Premiership Football News: Middlesbrough
Marc Fox
Gareth Southgate admits his side's current run must be testing
chairman Steve Gibson's resolve.
Southgate, the under pressure Middlesbrough manager, would rather
have shifted some portion of the blame for Saturday's 3-0 hiding
at West Brom onto referee Mark Halsey.
But he also conceded that he wouldn't blame self-made millionaire
Gibson for pulling the trigger on Southgate's 30-month stint at
the helm of the Teesside club.
Southgate was the league's manager of the month for August, but
that now seems a distant memory.
Such a rotten run means you simply cannot afford to slip up against
bottom-placed teams such as West Brom. But Boro wasted enough goalscoring
chances to take something from the game before Didier Digard was
rightly red carded for a two-footed lunge on Albion midfielder Borja
Valero on the hour mark.
The game had already got off to a contentious opening when referee
Halsey allowed Chris Brunt's opener to stand despite the West Brom
winger clearly loitering a metre offside in the build-up.
That early strike took the wind out of Boro's sails somewhat and
they desperately needed Afonso Alves to convert one of his three
gilt-edge chances in the first-half to launch a comeback. Alves
crashed the easiest opening against crossbar with Scott Carson stranded.
Debutant Marc-Antoine Fortune, a loan signing from French club
Nancy, got the final touch on Albion's second before man-of-the-match
Robert Koren made certain with their third.
Southgate later branded the scoreline 'horrific' and conceded
Middlesbrough dropping into a jam-packed bottom three over the weekend
might well prove too much for Gibson to endure.

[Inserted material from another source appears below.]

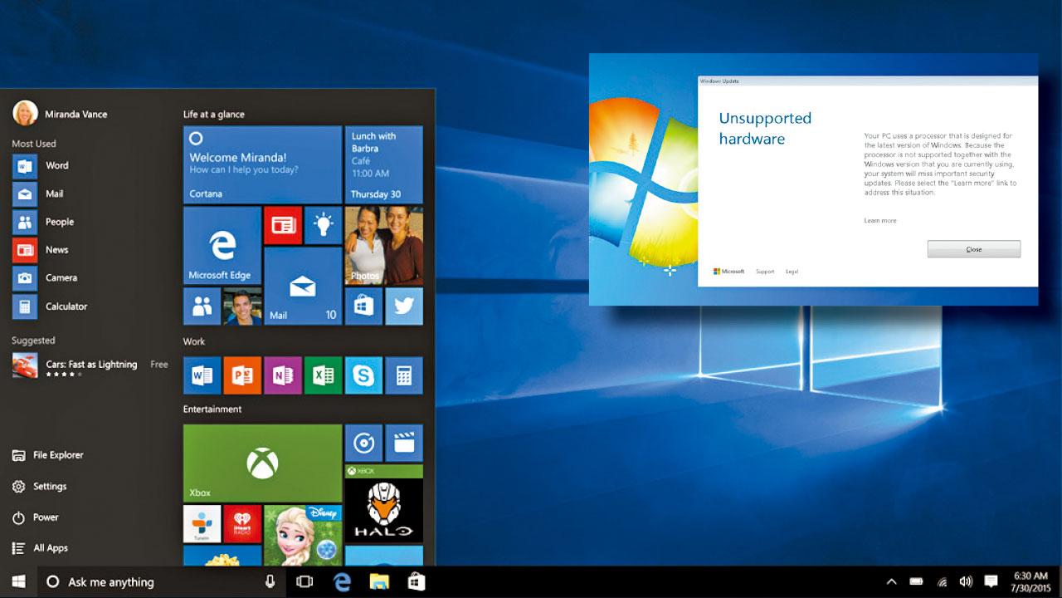The height and width of the screenshot is (598, 1062).
Task: Open Task View on the taskbar
Action: click(304, 582)
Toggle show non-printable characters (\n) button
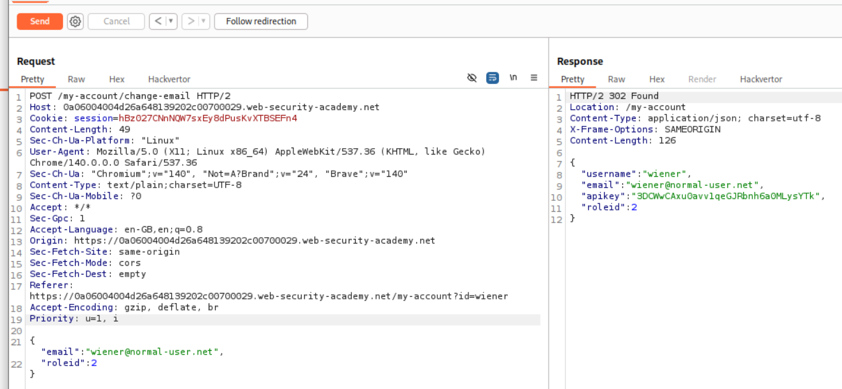 click(x=513, y=78)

"I don't sit here thinking I'm bulletproof," the former
England defender admitted. "Steve is a ruthless businessman
so if he thinks there needs to be change he'll make change. I couldn't
have any complaints if he did that based on the run of results we've
had."
The jury's out on whether Southgate having steered Middlesbrough
out of a similar predicament last season will help or hinder his
cause. Boro went 10 games from mid-September without winning before
beating Arsenal at the Riverside before Christmas and eventually
recovering to finish 13th.
Given the extreme congestion in the table's lower half they may
end up even higher this year. But the question is will Gibson's
patience run out before then.
Middlesbrough visit Championship leaders Wolves in the FA Cup
this Saturday. Next up it's Chelsea at the Bridge.
"We understand the spotlight will be on us and everybody
will be asking plenty of questions about us," said Southgate.
"We have to stand strong and take the criticism. And we have
to respond on the field.
"Everybody has to look at themselves. We can't hide from
the fact that we've had a run of 10 league games without a win."